| Exercise brief |
Rewrite the following lines as a JSON list of strings, with one string per line and blank lines omitted.

| Data extracts |
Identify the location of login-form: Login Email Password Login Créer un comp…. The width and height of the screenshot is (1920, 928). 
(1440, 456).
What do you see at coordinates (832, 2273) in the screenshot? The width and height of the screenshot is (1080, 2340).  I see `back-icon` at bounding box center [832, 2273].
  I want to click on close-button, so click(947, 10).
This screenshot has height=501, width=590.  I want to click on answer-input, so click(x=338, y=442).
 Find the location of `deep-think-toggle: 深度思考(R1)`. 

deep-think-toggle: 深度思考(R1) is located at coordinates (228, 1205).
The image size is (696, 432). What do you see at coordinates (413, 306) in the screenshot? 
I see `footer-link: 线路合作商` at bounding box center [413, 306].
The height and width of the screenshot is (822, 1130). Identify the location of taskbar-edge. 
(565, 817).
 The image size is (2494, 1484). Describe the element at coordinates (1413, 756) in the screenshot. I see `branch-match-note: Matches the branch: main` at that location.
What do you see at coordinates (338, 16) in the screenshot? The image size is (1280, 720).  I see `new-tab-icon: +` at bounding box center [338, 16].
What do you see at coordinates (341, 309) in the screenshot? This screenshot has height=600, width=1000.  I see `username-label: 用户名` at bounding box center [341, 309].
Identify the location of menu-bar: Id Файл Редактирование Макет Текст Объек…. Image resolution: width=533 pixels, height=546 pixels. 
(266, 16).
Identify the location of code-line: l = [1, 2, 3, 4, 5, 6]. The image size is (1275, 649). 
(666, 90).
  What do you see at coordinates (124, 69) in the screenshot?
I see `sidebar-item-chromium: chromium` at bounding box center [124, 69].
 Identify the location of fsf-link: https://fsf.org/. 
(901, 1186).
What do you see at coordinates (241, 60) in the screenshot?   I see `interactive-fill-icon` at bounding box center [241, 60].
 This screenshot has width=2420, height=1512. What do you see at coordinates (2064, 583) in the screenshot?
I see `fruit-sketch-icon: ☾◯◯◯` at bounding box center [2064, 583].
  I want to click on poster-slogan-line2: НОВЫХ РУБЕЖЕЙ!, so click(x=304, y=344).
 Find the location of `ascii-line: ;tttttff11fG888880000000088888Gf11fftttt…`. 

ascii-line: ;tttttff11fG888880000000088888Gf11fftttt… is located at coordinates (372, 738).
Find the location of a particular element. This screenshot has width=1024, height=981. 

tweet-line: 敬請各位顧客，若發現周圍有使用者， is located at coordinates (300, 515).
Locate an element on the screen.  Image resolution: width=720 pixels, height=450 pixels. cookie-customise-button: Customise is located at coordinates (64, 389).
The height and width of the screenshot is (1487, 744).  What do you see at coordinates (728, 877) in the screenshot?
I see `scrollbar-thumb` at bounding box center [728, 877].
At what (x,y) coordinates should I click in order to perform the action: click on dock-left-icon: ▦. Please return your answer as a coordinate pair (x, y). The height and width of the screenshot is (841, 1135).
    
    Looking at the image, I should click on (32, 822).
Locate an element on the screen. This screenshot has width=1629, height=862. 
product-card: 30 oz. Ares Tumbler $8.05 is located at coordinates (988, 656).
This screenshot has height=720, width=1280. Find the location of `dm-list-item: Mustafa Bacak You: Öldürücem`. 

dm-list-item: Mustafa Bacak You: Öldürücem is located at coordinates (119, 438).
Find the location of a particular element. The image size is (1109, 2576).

| Output |
[
  "Identify the location of login-form: Login Email Password Login Créer un comp…. The width and height of the screenshot is (1920, 928). ",
  "(1440, 456).",
  "What do you see at coordinates (832, 2273) in the screenshot? The width and height of the screenshot is (1080, 2340).  I see `back-icon` at bounding box center [832, 2273].",
  "  I want to click on close-button, so click(947, 10).",
  "This screenshot has height=501, width=590.  I want to click on answer-input, so click(x=338, y=442).",
  " Find the location of `deep-think-toggle: 深度思考(R1)`. ",
  "deep-think-toggle: 深度思考(R1) is located at coordinates (228, 1205).",
  "The image size is (696, 432). What do you see at coordinates (413, 306) in the screenshot? ",
  "I see `footer-link: 线路合作商` at bounding box center [413, 306].",
  "The height and width of the screenshot is (822, 1130). Identify the location of taskbar-edge. ",
  "(565, 817).",
  " The image size is (2494, 1484). Describe the element at coordinates (1413, 756) in the screenshot. I see `branch-match-note: Matches the branch: main` at that location.",
  "What do you see at coordinates (338, 16) in the screenshot? The image size is (1280, 720).  I see `new-tab-icon: +` at bounding box center [338, 16].",
  "What do you see at coordinates (341, 309) in the screenshot? This screenshot has height=600, width=1000.  I see `username-label: 用户名` at bounding box center [341, 309].",
  "Identify the location of menu-bar: Id Файл Редактирование Макет Текст Объек…. Image resolution: width=533 pixels, height=546 pixels. ",
  "(266, 16).",
  "Identify the location of code-line: l = [1, 2, 3, 4, 5, 6]. The image size is (1275, 649). ",
  "(666, 90).",
  "  What do you see at coordinates (124, 69) in the screenshot?",
  "I see `sidebar-item-chromium: chromium` at bounding box center [124, 69].",
  " Identify the location of fsf-link: https://fsf.org/. ",
  "(901, 1186).",
  "What do you see at coordinates (241, 60) in the screenshot?   I see `interactive-fill-icon` at bounding box center [241, 60].",
  " This screenshot has width=2420, height=1512. What do you see at coordinates (2064, 583) in the screenshot?",
  "I see `fruit-sketch-icon: ☾◯◯◯` at bounding box center [2064, 583].",
  "  I want to click on poster-slogan-line2: НОВЫХ РУБЕЖЕЙ!, so click(x=304, y=344).",
  " Find the location of `ascii-line: ;tttttff11fG888880000000088888Gf11fftttt…`. ",
  "ascii-line: ;tttttff11fG888880000000088888Gf11fftttt… is located at coordinates (372, 738).",
  "Find the location of a particular element. This screenshot has width=1024, height=981. ",
  "tweet-line: 敬請各位顧客，若發現周圍有使用者， is located at coordinates (300, 515).",
  "Locate an element on the screen.  Image resolution: width=720 pixels, height=450 pixels. cookie-customise-button: Customise is located at coordinates (64, 389).",
  "The height and width of the screenshot is (1487, 744).  What do you see at coordinates (728, 877) in the screenshot?",
  "I see `scrollbar-thumb` at bounding box center [728, 877].",
  "At what (x,y) coordinates should I click in order to perform the action: click on dock-left-icon: ▦. Please return your answer as a coordinate pair (x, y). The height and width of the screenshot is (841, 1135).",
  "    Looking at the image, I should click on (32, 822).",
  "Locate an element on the screen. This screenshot has width=1629, height=862. ",
  "product-card: 30 oz. Ares Tumbler $8.05 is located at coordinates (988, 656).",
  "This screenshot has height=720, width=1280. Find the location of `dm-list-item: Mustafa Bacak You: Öldürücem`. ",
  "dm-list-item: Mustafa Bacak You: Öldürücem is located at coordinates (119, 438).",
  "Find the location of a particular element. The image size is (1109, 2576)."
]